== Directive ==
Reproduce everything from the start of the items down to the line containing "click(x=30, y=30)", swapping "syringe" for "bottle" and leaving all else unchanged.

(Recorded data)
▼
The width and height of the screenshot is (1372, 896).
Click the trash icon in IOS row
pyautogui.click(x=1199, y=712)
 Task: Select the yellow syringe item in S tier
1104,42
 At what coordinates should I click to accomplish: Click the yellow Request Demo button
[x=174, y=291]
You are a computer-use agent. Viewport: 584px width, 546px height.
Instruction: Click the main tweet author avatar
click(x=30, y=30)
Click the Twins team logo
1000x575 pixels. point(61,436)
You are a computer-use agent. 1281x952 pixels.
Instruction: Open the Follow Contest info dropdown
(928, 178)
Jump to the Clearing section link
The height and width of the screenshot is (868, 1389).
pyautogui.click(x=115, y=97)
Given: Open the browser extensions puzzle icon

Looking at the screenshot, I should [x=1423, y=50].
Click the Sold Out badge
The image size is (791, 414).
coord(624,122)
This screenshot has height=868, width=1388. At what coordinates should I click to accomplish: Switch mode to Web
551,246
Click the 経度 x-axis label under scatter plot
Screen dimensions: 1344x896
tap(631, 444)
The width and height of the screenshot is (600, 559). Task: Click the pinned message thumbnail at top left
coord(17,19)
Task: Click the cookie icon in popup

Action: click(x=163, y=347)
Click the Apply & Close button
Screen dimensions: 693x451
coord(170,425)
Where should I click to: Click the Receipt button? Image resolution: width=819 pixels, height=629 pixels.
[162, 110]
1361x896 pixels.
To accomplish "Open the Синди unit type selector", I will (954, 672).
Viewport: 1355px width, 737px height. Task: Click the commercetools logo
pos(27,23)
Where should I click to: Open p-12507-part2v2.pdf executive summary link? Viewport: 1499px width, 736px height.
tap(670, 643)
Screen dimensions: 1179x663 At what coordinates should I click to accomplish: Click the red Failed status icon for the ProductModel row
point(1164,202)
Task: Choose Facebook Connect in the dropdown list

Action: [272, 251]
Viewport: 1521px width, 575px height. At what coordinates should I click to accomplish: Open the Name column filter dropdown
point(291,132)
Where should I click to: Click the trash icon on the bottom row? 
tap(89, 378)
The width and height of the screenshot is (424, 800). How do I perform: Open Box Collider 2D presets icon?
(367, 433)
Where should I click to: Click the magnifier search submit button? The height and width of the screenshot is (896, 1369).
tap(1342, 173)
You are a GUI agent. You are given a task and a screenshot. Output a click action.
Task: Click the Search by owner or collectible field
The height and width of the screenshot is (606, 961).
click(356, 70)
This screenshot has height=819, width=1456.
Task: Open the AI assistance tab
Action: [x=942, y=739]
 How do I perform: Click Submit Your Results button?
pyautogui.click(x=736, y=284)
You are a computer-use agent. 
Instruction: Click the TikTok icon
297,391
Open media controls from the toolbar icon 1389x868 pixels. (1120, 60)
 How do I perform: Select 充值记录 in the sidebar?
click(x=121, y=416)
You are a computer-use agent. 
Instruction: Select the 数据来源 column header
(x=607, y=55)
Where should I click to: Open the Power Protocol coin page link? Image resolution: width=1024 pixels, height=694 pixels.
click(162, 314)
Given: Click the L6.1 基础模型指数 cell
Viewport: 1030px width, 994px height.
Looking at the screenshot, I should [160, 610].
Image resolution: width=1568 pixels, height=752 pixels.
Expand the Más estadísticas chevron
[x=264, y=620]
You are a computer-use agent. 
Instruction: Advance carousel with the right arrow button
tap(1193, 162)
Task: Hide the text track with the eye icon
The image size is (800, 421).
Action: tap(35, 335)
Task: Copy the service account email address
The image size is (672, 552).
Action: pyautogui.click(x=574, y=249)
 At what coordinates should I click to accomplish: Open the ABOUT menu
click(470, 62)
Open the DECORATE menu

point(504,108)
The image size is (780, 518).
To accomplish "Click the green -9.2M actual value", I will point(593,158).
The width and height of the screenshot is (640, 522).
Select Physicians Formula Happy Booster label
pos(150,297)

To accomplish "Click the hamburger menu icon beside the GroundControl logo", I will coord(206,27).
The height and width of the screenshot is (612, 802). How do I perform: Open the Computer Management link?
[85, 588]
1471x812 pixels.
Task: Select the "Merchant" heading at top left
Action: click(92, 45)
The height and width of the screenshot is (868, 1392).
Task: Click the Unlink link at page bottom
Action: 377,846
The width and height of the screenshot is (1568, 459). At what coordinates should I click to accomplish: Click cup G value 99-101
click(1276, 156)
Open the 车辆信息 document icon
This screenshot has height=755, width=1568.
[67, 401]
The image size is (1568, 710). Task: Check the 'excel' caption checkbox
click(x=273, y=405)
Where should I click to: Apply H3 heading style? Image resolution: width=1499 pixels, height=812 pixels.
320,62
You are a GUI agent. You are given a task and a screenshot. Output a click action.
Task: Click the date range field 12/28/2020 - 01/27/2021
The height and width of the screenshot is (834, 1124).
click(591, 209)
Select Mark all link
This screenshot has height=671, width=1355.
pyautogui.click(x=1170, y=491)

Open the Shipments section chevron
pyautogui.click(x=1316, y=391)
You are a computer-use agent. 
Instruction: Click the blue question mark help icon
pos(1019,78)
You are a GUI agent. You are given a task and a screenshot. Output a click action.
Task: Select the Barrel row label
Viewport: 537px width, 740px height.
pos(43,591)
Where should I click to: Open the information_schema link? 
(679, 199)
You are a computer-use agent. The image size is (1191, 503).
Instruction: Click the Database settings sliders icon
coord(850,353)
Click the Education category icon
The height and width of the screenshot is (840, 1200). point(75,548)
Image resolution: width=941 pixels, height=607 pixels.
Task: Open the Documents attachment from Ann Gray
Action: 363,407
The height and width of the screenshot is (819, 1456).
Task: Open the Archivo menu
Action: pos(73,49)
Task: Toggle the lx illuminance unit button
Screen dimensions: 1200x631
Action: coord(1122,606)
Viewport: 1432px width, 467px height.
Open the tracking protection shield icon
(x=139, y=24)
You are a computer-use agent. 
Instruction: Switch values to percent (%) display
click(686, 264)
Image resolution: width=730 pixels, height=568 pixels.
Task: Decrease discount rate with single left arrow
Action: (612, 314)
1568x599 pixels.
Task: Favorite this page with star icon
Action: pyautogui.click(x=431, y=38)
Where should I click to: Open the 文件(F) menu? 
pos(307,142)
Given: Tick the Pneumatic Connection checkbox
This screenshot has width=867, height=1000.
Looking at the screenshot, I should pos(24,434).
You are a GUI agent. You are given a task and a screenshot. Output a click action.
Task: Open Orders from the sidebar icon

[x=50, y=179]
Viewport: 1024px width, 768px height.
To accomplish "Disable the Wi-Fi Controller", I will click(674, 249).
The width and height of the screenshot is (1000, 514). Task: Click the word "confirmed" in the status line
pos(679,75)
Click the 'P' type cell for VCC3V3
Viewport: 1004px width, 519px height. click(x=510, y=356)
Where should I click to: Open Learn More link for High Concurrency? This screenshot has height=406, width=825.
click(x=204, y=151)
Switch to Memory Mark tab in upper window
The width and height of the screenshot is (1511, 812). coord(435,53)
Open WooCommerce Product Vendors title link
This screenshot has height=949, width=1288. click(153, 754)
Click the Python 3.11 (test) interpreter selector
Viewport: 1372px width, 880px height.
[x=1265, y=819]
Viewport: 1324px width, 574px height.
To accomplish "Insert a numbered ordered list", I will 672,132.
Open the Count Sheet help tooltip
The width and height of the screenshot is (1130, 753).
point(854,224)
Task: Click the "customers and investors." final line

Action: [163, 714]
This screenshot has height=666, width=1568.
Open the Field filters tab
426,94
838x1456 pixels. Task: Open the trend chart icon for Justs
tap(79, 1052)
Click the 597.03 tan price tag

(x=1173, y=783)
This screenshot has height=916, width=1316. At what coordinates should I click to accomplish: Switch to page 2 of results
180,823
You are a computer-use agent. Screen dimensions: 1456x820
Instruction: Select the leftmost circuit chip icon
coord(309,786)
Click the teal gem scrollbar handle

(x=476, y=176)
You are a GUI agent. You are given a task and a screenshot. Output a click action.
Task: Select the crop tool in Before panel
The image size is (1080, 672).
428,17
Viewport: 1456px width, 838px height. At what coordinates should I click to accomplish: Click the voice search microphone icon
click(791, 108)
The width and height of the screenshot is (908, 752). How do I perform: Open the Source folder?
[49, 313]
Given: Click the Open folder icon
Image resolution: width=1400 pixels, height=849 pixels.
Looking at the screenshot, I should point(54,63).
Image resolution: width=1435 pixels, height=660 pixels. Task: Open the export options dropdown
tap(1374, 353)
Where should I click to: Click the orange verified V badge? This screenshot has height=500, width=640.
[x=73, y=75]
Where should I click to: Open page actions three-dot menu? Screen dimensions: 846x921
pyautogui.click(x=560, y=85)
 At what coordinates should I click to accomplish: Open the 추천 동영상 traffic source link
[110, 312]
▲
== Reply to the task ==
The width and height of the screenshot is (1372, 896).
Click the trash icon in IOS row
pyautogui.click(x=1199, y=712)
 Task: Select the yellow bottle item in S tier
1104,42
 At what coordinates should I click to accomplish: Click the yellow Request Demo button
[x=174, y=291]
You are a computer-use agent. Viewport: 584px width, 546px height.
Instruction: Click the main tweet author avatar
click(x=30, y=30)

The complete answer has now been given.